À midi et demi, après un bon déjeuner qu’ils avaient arrosé d’un vin d’excellente qualité, Juve et Fandor se retrouvaient, assis dans le jardinet formant la cour du petit hôtel où ils étaient descendus.

Mais tandis que Juve, une heure auparavant, était silencieux, un peu sombre, alors que Fandor était de bonne humeur, suivant son habitude, c’était exactement tout le contraire aujourd’hui. Juve plaisantait et Fandor boudait.
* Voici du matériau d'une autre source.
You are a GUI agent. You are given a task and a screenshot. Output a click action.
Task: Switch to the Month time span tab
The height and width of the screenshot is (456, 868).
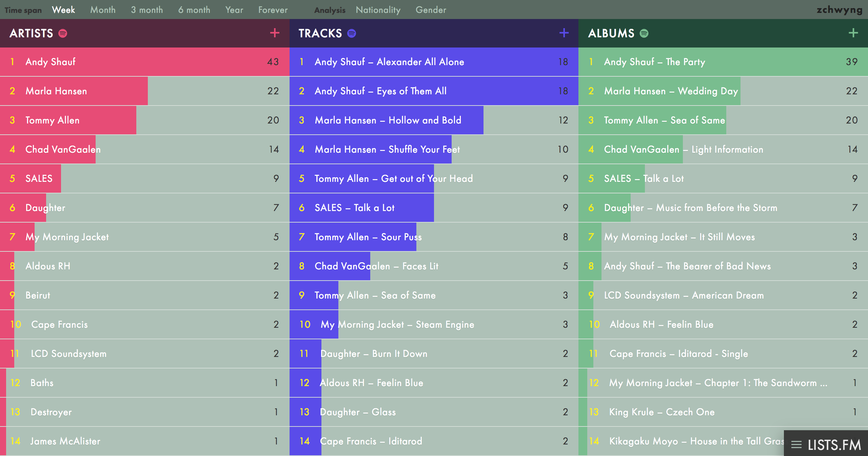[x=103, y=10]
— Mon petit, expliqua le policier parlant à haute voix, n’ayant nullement l’air de redouter que l’on entendît ses paroles, mon petit, il faut se faire une raison. Puisque nous avons été assez heureux pour sauver le portefeuille rouge du naufrage du Skobeleff, il faut que nous employions tous les moyens possibles pour arriver à voyager avec lui jusqu’à Paris sans nous exposer à ce qu’on nous l’enlève. Voyons, que proposes-tu ? Où cacher le portefeuille ?

— Que diable, vous êtes fou de parler ainsi Juve ? Voilà que vous criez maintenant à tous les échos que nous détenons le portefeuille ? Ah çà, vous n’avez donc pas aperçu Ellis Marshall et Sonia qui dînent sous cette tonnelle, à moins de cinq mètres de nous et qui certainement ne perdent pas de vue un seul de nos mouvements ? Vous voulez donc que nous ayons tout le monde à nos trousses ?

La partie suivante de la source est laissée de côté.